> Your task
Turn every line of the entries below into a numbered list, skipping the blank lines.

[Material start]

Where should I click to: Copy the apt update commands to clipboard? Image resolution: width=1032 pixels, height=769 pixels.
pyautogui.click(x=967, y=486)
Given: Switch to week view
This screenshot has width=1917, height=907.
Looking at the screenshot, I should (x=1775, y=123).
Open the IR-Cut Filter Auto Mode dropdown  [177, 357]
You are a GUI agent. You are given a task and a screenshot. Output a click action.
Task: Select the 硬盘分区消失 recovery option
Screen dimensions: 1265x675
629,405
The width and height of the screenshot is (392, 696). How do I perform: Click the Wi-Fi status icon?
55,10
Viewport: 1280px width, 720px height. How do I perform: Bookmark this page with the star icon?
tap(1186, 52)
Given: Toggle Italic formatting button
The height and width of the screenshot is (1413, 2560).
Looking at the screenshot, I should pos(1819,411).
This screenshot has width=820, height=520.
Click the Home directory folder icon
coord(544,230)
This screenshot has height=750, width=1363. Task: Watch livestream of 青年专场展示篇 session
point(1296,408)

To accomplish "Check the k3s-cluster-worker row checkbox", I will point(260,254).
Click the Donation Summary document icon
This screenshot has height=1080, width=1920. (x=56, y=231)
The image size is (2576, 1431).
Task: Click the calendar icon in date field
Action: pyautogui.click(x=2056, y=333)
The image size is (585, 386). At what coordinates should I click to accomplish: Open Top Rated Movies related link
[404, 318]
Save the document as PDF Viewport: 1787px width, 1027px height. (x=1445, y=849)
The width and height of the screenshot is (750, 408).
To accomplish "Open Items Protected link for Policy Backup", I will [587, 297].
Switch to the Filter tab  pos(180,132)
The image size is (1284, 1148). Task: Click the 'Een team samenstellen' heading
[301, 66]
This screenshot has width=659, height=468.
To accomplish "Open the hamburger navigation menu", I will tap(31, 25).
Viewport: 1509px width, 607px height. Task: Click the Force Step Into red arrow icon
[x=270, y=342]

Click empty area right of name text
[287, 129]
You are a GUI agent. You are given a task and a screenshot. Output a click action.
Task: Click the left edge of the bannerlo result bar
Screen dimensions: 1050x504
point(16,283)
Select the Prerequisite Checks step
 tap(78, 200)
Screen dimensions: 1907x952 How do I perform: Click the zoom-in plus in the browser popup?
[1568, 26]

[Material end]

> Final result
1. Where should I click to: Copy the apt update commands to clipboard? Image resolution: width=1032 pixels, height=769 pixels.
2. pyautogui.click(x=967, y=486)
3. Given: Switch to week view
4. This screenshot has width=1917, height=907.
5. Looking at the screenshot, I should (x=1775, y=123).
6. Open the IR-Cut Filter Auto Mode dropdown  [177, 357]
7. You are a GUI agent. You are given a task and a screenshot. Output a click action.
8. Task: Select the 硬盘分区消失 recovery option
9. Screen dimensions: 1265x675
10. 629,405
11. The width and height of the screenshot is (392, 696). How do I perform: Click the Wi-Fi status icon?
12. 55,10
13. Viewport: 1280px width, 720px height. How do I perform: Bookmark this page with the star icon?
14. tap(1186, 52)
15. Given: Toggle Italic formatting button
16. The height and width of the screenshot is (1413, 2560).
17. Looking at the screenshot, I should pos(1819,411).
18. This screenshot has width=820, height=520.
19. Click the Home directory folder icon
20. coord(544,230)
21. This screenshot has height=750, width=1363. Task: Watch livestream of 青年专场展示篇 session
22. point(1296,408)
23. To accomplish "Check the k3s-cluster-worker row checkbox", I will point(260,254).
24. Click the Donation Summary document icon
25. This screenshot has height=1080, width=1920. (x=56, y=231)
26. The image size is (2576, 1431).
27. Task: Click the calendar icon in date field
28. Action: pyautogui.click(x=2056, y=333)
29. The image size is (585, 386). At what coordinates should I click to accomplish: Open Top Rated Movies related link
30. [404, 318]
31. Save the document as PDF Viewport: 1787px width, 1027px height. (x=1445, y=849)
32. The width and height of the screenshot is (750, 408).
33. To accomplish "Open Items Protected link for Policy Backup", I will [587, 297].
34. Switch to the Filter tab  pos(180,132)
35. The image size is (1284, 1148). Task: Click the 'Een team samenstellen' heading
36. [301, 66]
37. This screenshot has width=659, height=468.
38. To accomplish "Open the hamburger navigation menu", I will tap(31, 25).
39. Viewport: 1509px width, 607px height. Task: Click the Force Step Into red arrow icon
40. [x=270, y=342]
41. Click empty area right of name text
42. [287, 129]
43. You are a GUI agent. You are given a task and a screenshot. Output a click action.
44. Task: Click the left edge of the bannerlo result bar
45. Screen dimensions: 1050x504
46. point(16,283)
47. Select the Prerequisite Checks step
48.  tap(78, 200)
49. Screen dimensions: 1907x952 How do I perform: Click the zoom-in plus in the browser popup?
50. [1568, 26]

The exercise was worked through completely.